Y así ha sucedido desde el inicio de la pandemia. La sensación generalizada, esa que va calando como un sirimiri en el conjunto de la comunidad, es la de un sálvese quien pueda, al estilo de la espantada de Francesco Schettino. Estamos frente a la máxima histórica: se redimirá quien esté mejor posicionado o quien tenga la cuenta más repleta. El dinero lo cura todo.

Las señales son abundantes. Tuvimos la desagradable sensación de que aquel incipiente «comité de expertos» era pista de aterrizaje para unos cuantos allegados, entre ellos el incombustible Jonan, dislocados de escenarios anteriores. Durante ese confinamiento civil, que alcanzó también a las empresas no esenciales, tuvimos los primeros accesos de indignación al comprobar que bastaba ser jefe policial para moverse sin restricciones. También se nos inflamaron las meninges al advertir que hacer túneles bajo la playa en una obra faraónica e inútil era más importante que atender a pacientes con patologías diversas.

Cuando llegaron las primeras vacunas, se nos dilataron los vasos sanguíneos al observar cómo algunos altos cargos hospitalarios se saltaban la línea natural biológica y hacían valer sus galones para colarse. Fueron supuestamente degradados. Y supuestamente porque a las semanas, fuera de las letras y cámaras de los medios, ya habían sido recolocados en otras empresas.

Con la entrada del coronavirus como un elefante en una cacharrería en las residencias de mayores, causando una mortalidad que nos encogió el alma, nos enteramos de que la mayoría eran gestionadas por empresas privadas, las mismas que priman el negocio frente al interés público.
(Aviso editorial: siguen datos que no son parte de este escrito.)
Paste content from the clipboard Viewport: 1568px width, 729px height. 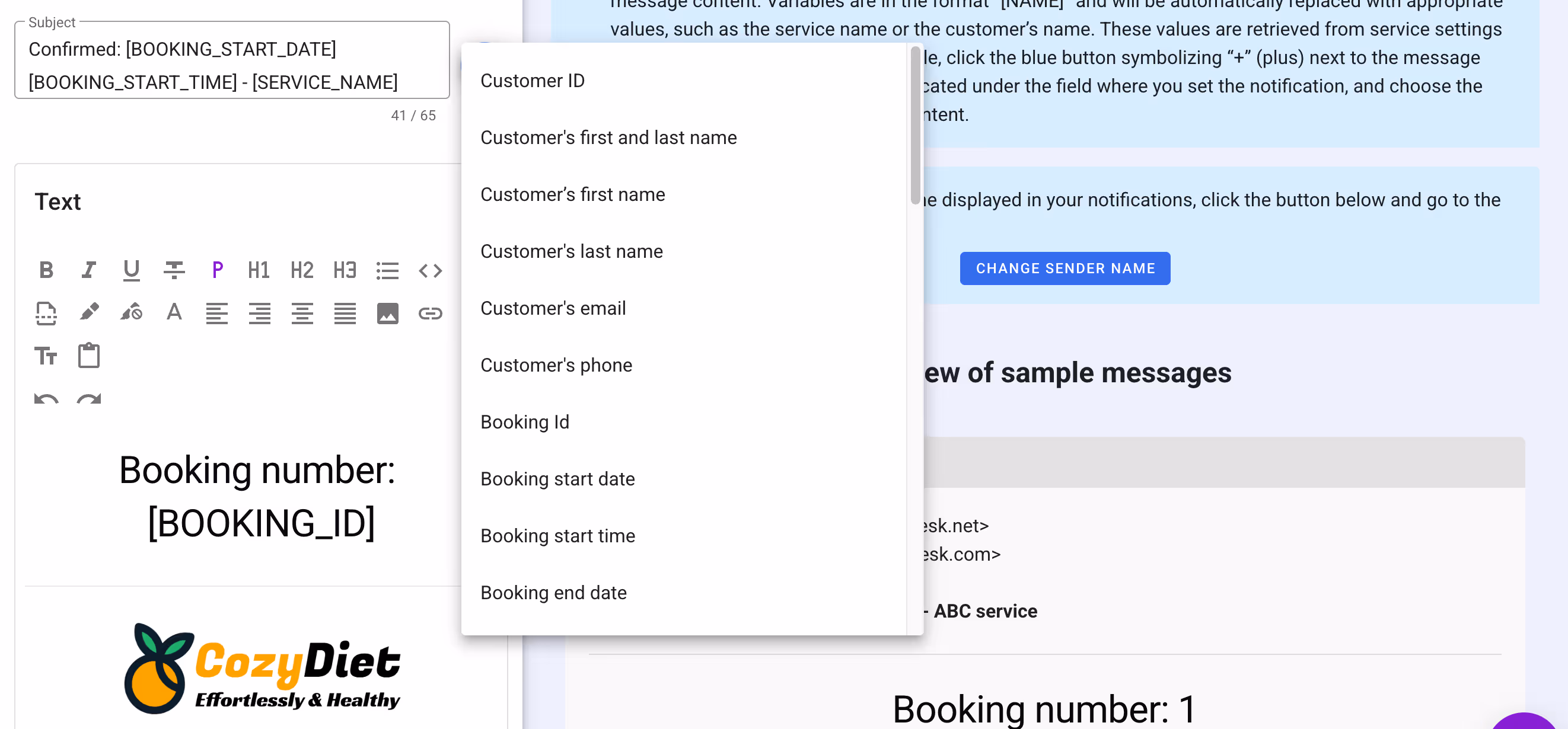click(x=89, y=355)
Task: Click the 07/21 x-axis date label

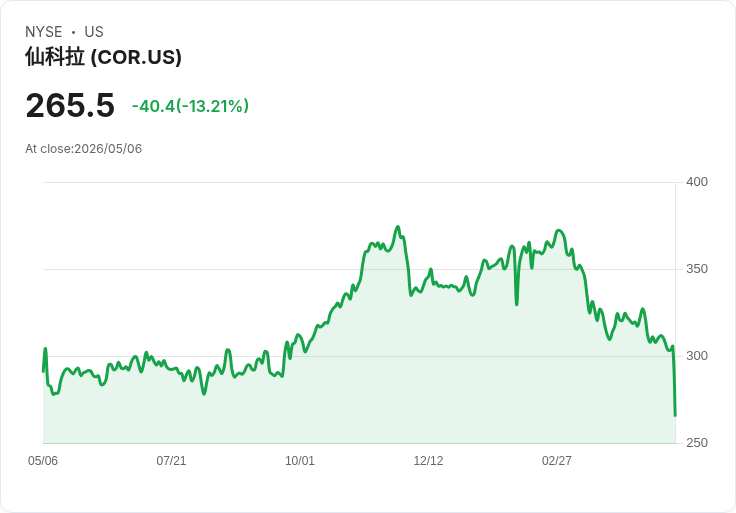Action: coord(171,460)
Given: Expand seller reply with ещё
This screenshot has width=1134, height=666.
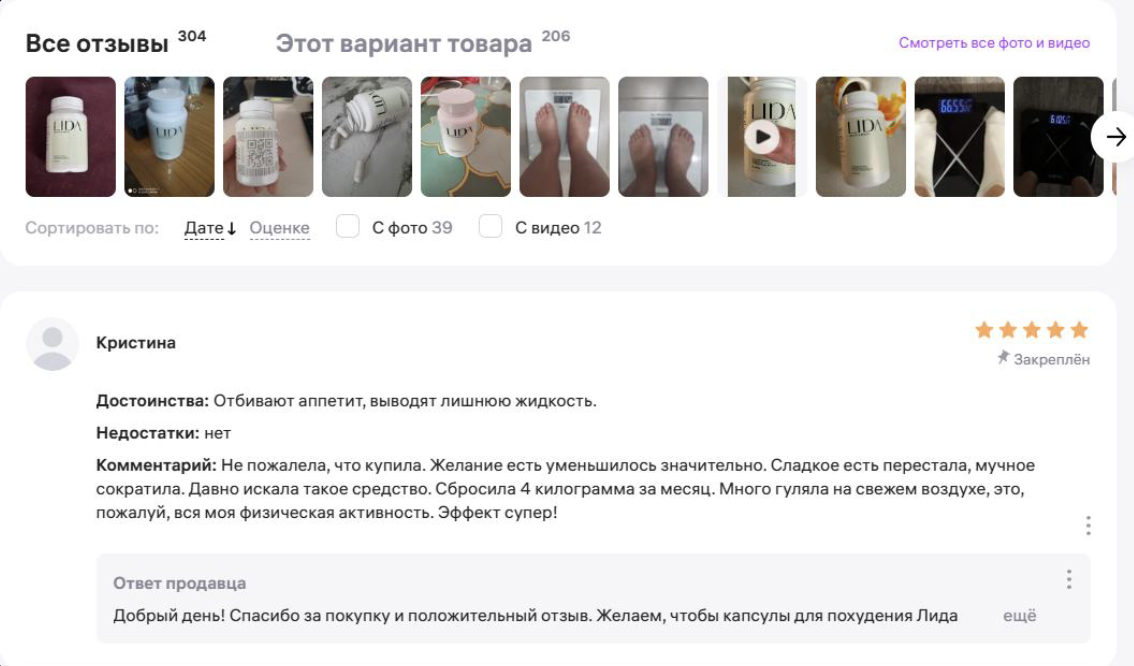Looking at the screenshot, I should [x=1019, y=615].
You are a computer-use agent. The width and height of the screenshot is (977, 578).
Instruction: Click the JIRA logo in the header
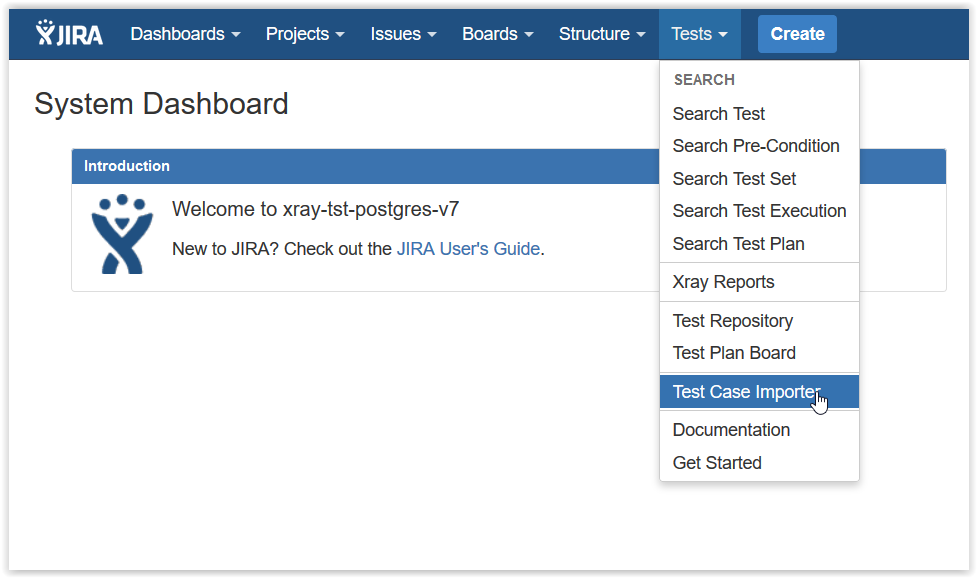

No hubo responsabilidades, mala suerte dijo alguno, como si se tratara de un hecho aislado, una oveja negra en un rebaño blanco. Y para cuando aparecieron variantes como la delta y ómicron ya habían sido relevados de sus puestos 4.000 trabajadores esenciales de la salud pública, porque los de las angulas y las vacaciones africanas son valedores de desinflar lo público para priorizar lo privado.

La última expansión del virus, la llamada sexta ola, ha vuelto a desnudar a nuestros gestores políticos. Nadie tenía una bola de cristal para descifrar lo que iba a suceder, principal y único argumento de Lakua. Es cierto. Pero a los que se denomina dirigentes se les debe de exigir un mínimo de anticipación. Actividad que ha brillado por su ausencia. Ahora Gotzone Sagardui, una de las responsables del desmantelamiento de la sanidad pública, nos dice que, ante la gravedad de la expansión de la epidemia, dejará de informar. Opacidad. Una señal más para intuir que en una situación excepcional, de esas ya abordadas por Hollywood, el héroe será Schettino y los demás unos pringados.